Entries Tagged as 'sales culture'

Sales Cultures and the Interesting Way Relationships Play Out

I met up with a friend recently, and in five minutes, he brought me up to date on his job at a residential real estate company.  He started by saying - “we hired a new managing broker from outside the company; she is putting in an electronic marketing system and it is driving us crazy!”  He laughed as he said - ”We never needed a marketing system before.  We put our client names on a PDA rolodex - made sure we kept up with relationships at the country club and every year many of us made the million dollar club.  But the current downturn in the market is making all of us nervous and we know we need to do some things differently.”

 

I could not help but put on my “corporate culture observer” hat as I heard him use the phrase keeping up with relationships.  It makes sense that being relationship-driven is one of the traditional underlying sources of success in residential real estate.  It is the case in most companies where success in personal selling is the preferred method used to create income. And, from my knowledge of organizational culture it is normal that the primary source of external success is also many times used to guide how people operate within the sales organization.  They probably do not write things down or record how work gets done. They most likely talk to the folks who have been there the longest to find out how to solve a problem.

 

Utilizing an electronic marketing system is of course driving my friend and his colleagues crazy at his company.  It requires people to input data regularly which takes time away from maintaining relationships.  This is going against the grain of a relationship-driven culture and it will be hard for people to maintain unless people are consistently supported and the system brings in some quick wins.  The managing broker will need to support people in muscling their way through unfamiliar behaviors.

 

My friend ended his tirade against the new marketing system by noting that he agreed with the new managing broker’s plan about everyone needing to work smarter and build on each other’s success.  I asked him if he thought the new marketing system would help them to do that.  His response was – “Yes, but someone has to be brave enough to take the time and teach me how to work the system first!”

 

Medical Researcher as a Salesperson

I am always putting on my “corporate culture observer” hat - most times because it is my job and that is what people pay me for, but other times - I just cannot help it.  I interact with people in casual conversation and hear them talk about their work and community lives, and I unconsciously latch onto clues that tell me something about how culture is influencing them in what they do.

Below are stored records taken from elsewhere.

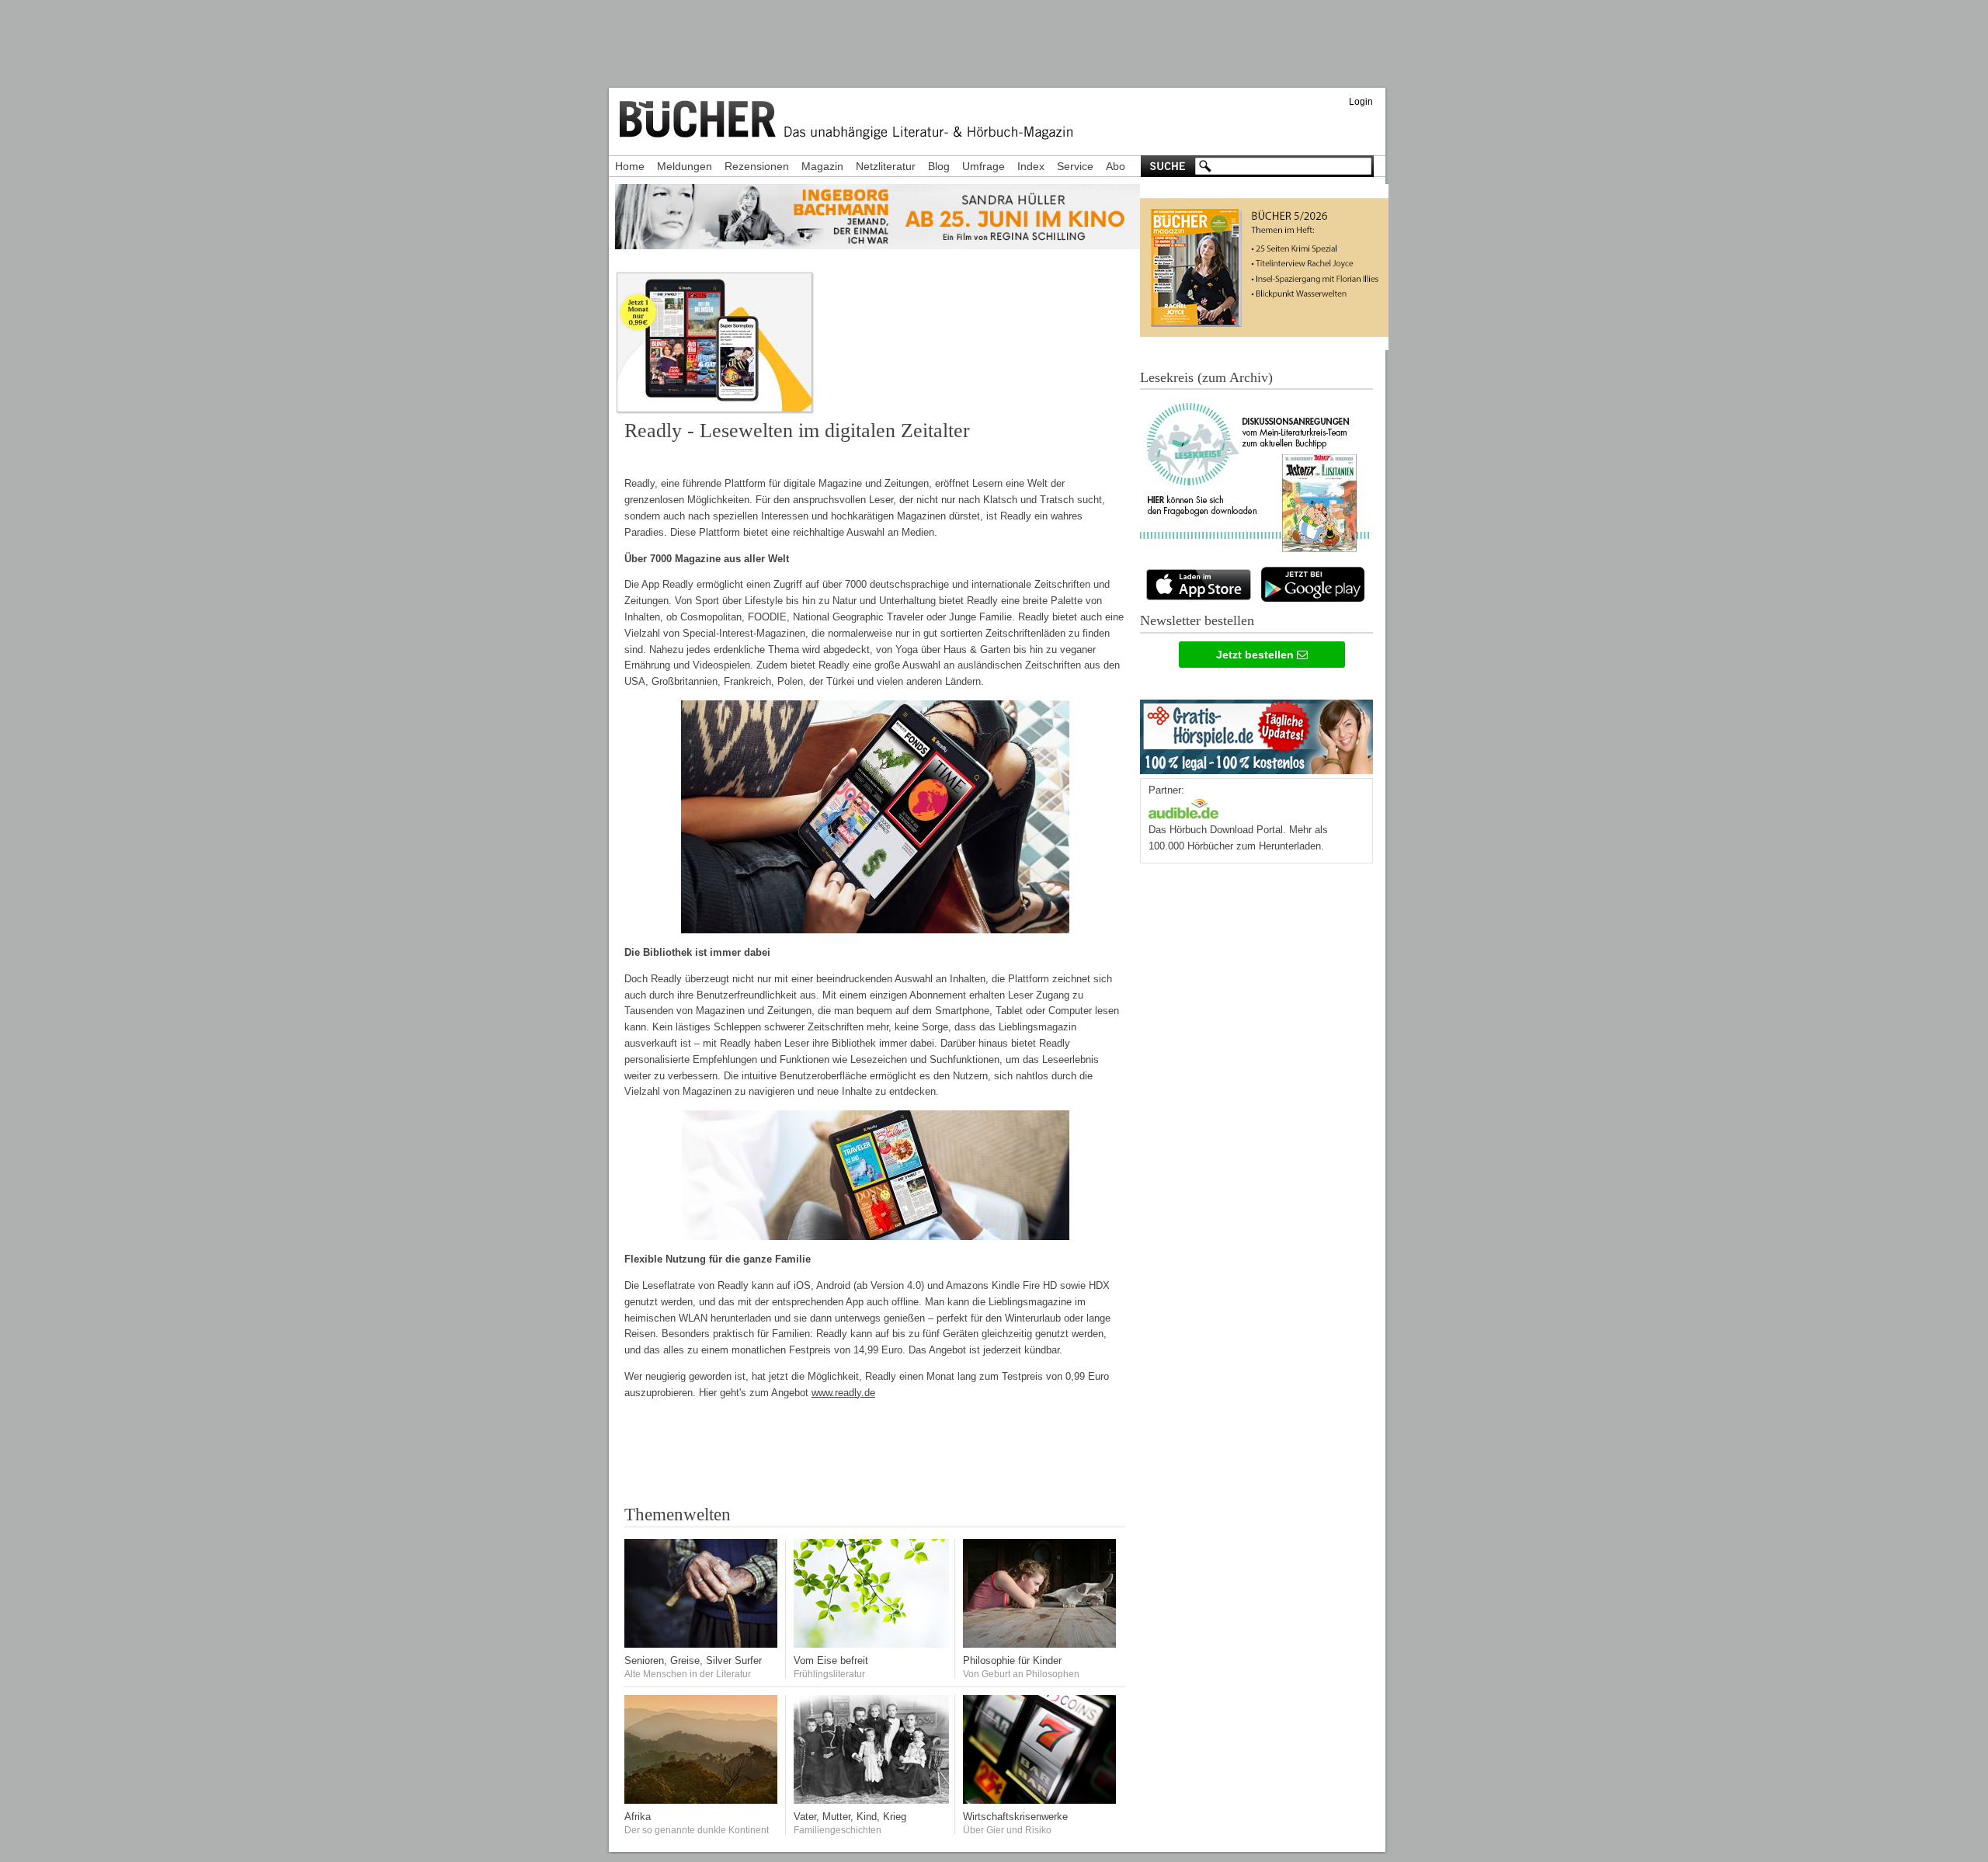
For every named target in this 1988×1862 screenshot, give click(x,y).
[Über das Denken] (1040, 1644)
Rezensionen (757, 166)
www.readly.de (843, 1392)
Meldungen (684, 166)
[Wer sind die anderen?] (702, 1800)
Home (630, 166)
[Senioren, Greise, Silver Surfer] (702, 1644)
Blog (939, 166)
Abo (1115, 166)
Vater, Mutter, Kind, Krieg (850, 1816)
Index (1030, 166)
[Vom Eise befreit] (871, 1644)
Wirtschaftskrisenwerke (1015, 1816)
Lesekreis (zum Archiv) (1206, 377)
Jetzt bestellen (1256, 654)
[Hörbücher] (1183, 807)
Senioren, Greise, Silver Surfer (693, 1660)
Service (1075, 166)
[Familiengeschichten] (871, 1800)
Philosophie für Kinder (1012, 1660)
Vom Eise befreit (831, 1660)
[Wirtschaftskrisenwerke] (1040, 1800)
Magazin (822, 166)
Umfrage (983, 166)
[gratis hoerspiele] (1256, 733)
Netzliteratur (886, 166)
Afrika (637, 1816)
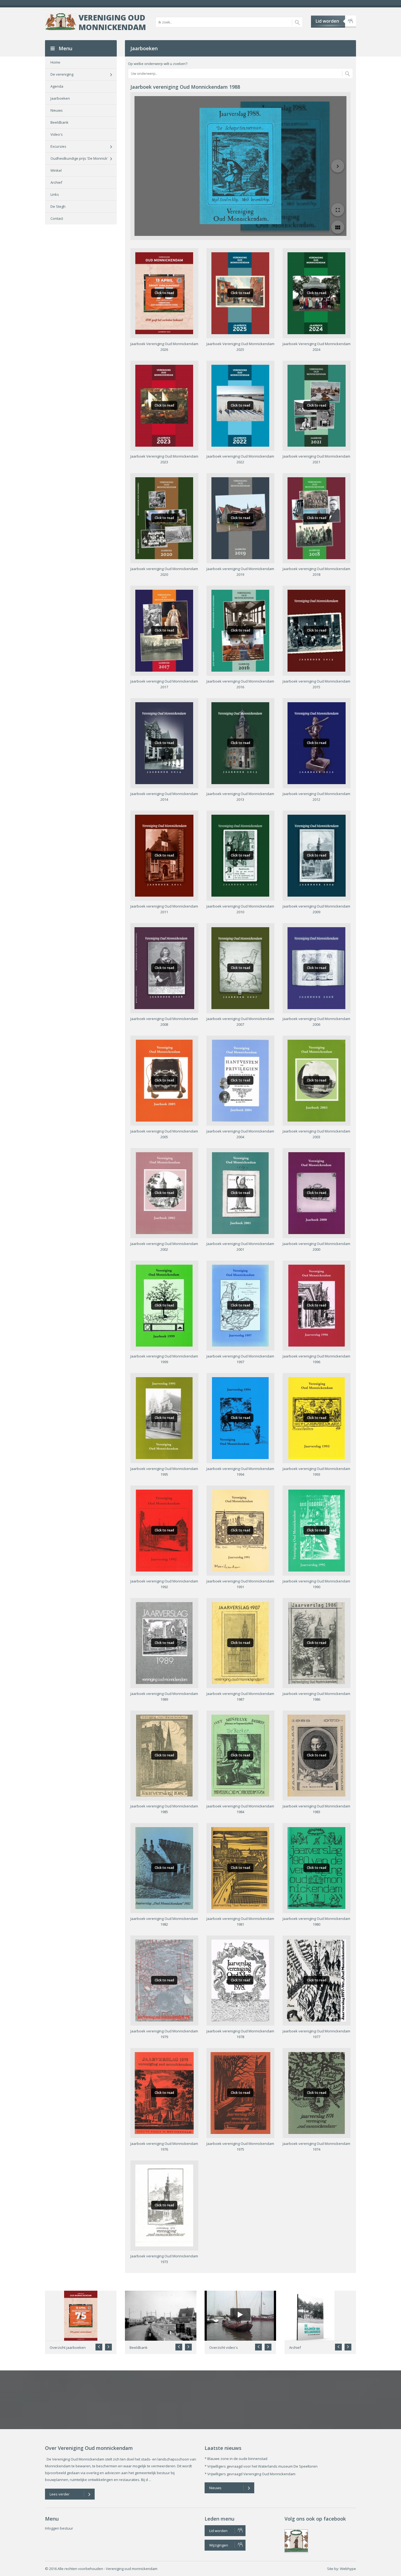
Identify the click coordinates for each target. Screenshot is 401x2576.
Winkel (56, 170)
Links (54, 194)
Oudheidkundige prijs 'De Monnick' (79, 158)
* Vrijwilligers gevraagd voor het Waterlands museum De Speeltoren (261, 2466)
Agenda (56, 86)
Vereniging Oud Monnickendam (112, 22)
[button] (108, 2347)
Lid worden (327, 21)
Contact (56, 218)
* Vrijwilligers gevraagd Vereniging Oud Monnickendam (250, 2473)
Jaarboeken (60, 98)
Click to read (164, 292)
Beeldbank (59, 122)
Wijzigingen (218, 2545)
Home (55, 62)
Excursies (58, 146)
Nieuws (56, 110)
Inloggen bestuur (59, 2528)
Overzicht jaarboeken (68, 2347)
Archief (56, 182)
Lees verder (60, 2494)
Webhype (348, 2568)
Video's (56, 134)
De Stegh (57, 206)
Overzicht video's (223, 2347)
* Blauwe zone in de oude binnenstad (236, 2458)
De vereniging (61, 74)
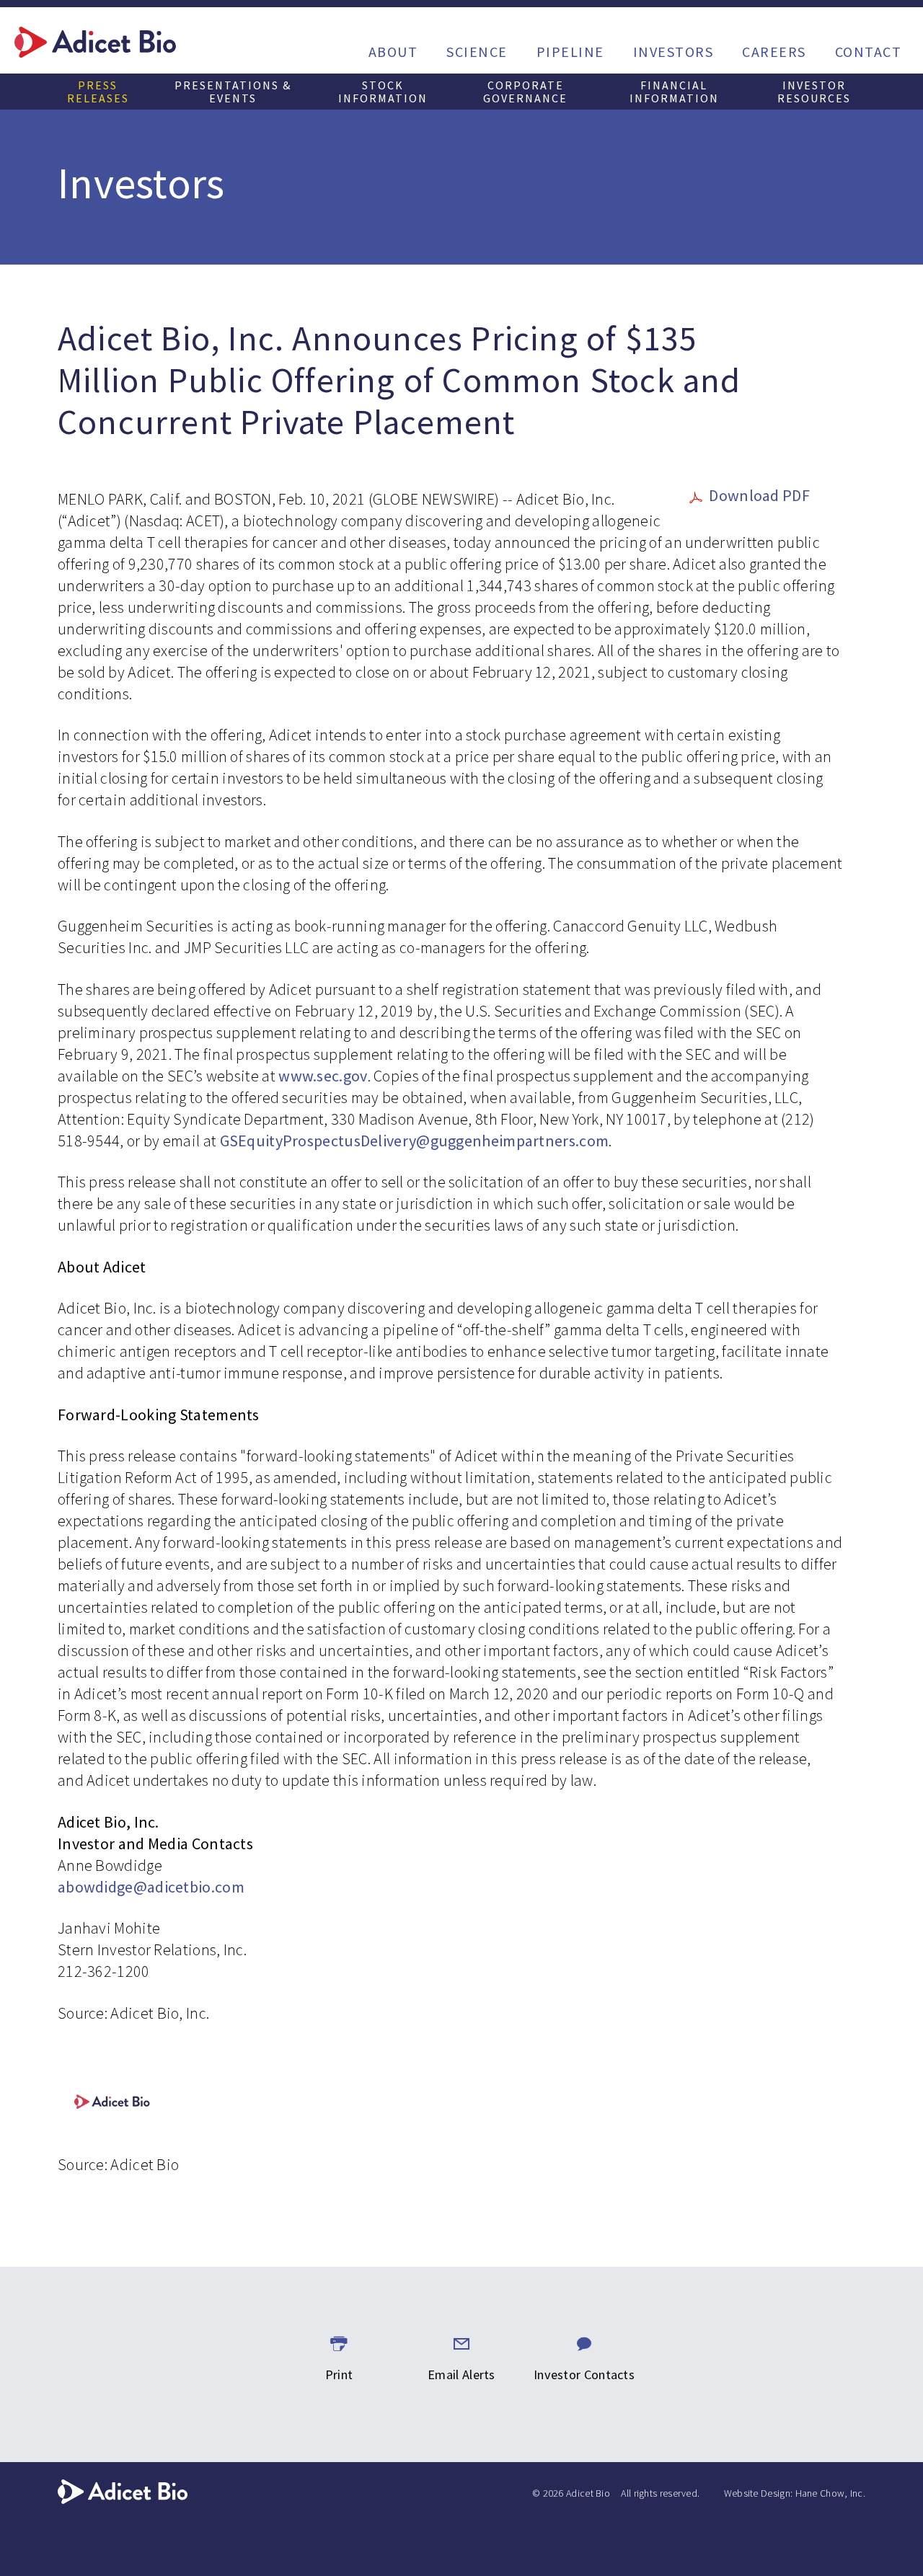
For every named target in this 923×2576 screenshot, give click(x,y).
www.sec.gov (322, 1076)
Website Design (757, 2493)
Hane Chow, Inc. (830, 2493)
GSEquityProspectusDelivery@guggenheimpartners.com (414, 1140)
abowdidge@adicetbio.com (151, 1887)
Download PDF (759, 495)
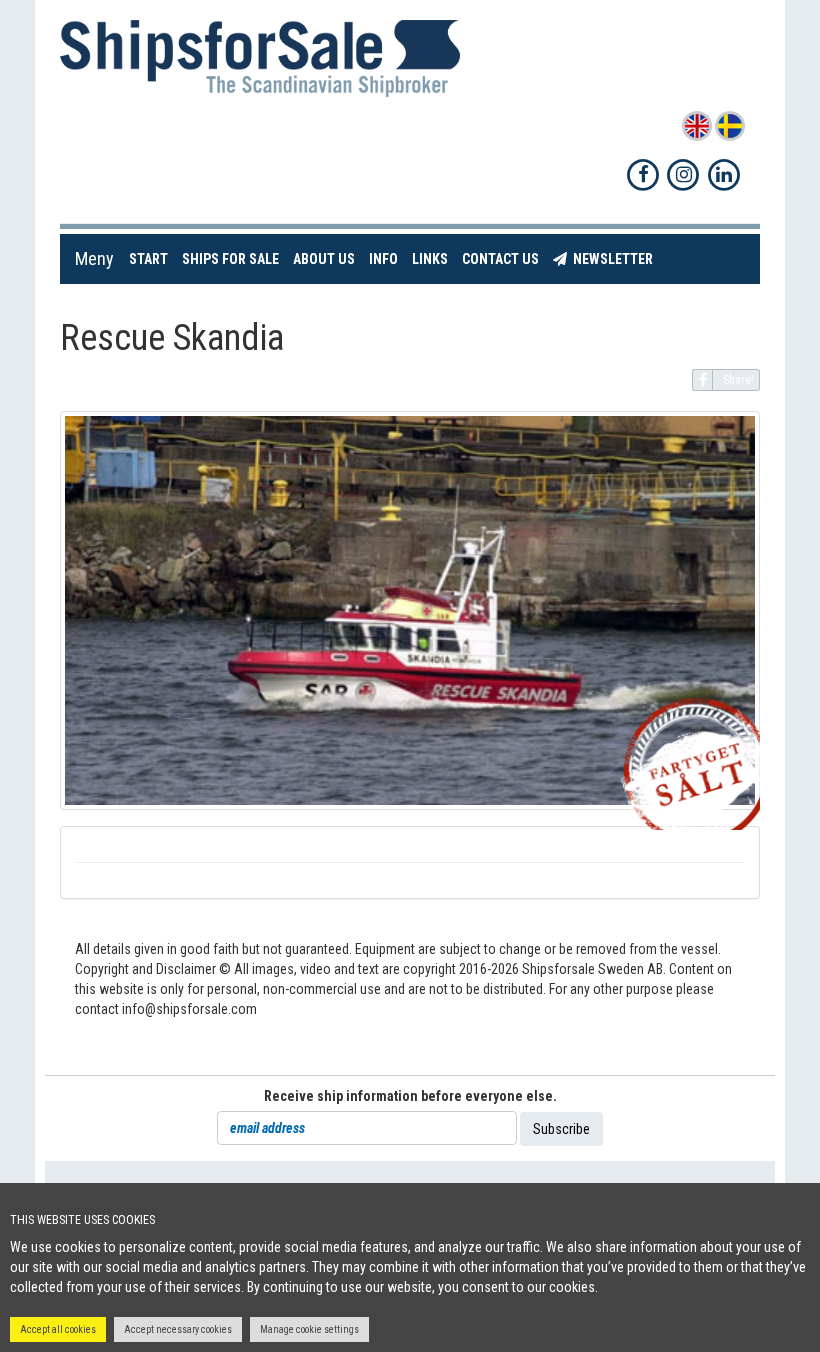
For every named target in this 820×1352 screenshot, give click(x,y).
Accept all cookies (58, 1329)
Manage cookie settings (309, 1329)
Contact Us (504, 258)
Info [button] (383, 259)
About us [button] (324, 259)
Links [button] (430, 259)
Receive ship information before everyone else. (410, 1096)
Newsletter (613, 258)
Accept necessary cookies (178, 1329)
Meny (94, 258)
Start (152, 258)
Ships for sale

For example, yesterday I went early with my dog to the park down the street and I met a neighbor who I regularly meet with his dog.  We know each other well through our early morning conversations about most everything.  This morning, we talked about his son’s baseball team and how as a coach, he has to raise money for the team’s upcoming trip to Cooperstown.  He said, “you know it is easy for me, because raising money is what I am rewarded for in my work.”  I looked at him with a question in my eyes and he said - “as a medical researcher/professor in a university, writing grants is what I do all the time - I have to find a way for the funders to believe in me, my ideas and find a way to feed the funders’ egos enough so they will give me money - I am a salesman.”

I locked that bit of info up in my culture bin for future reference - one of the keys to personal success at a research university is to be good at sales - selling the intangible.  I never would have thought of that on my own, but it makes sense.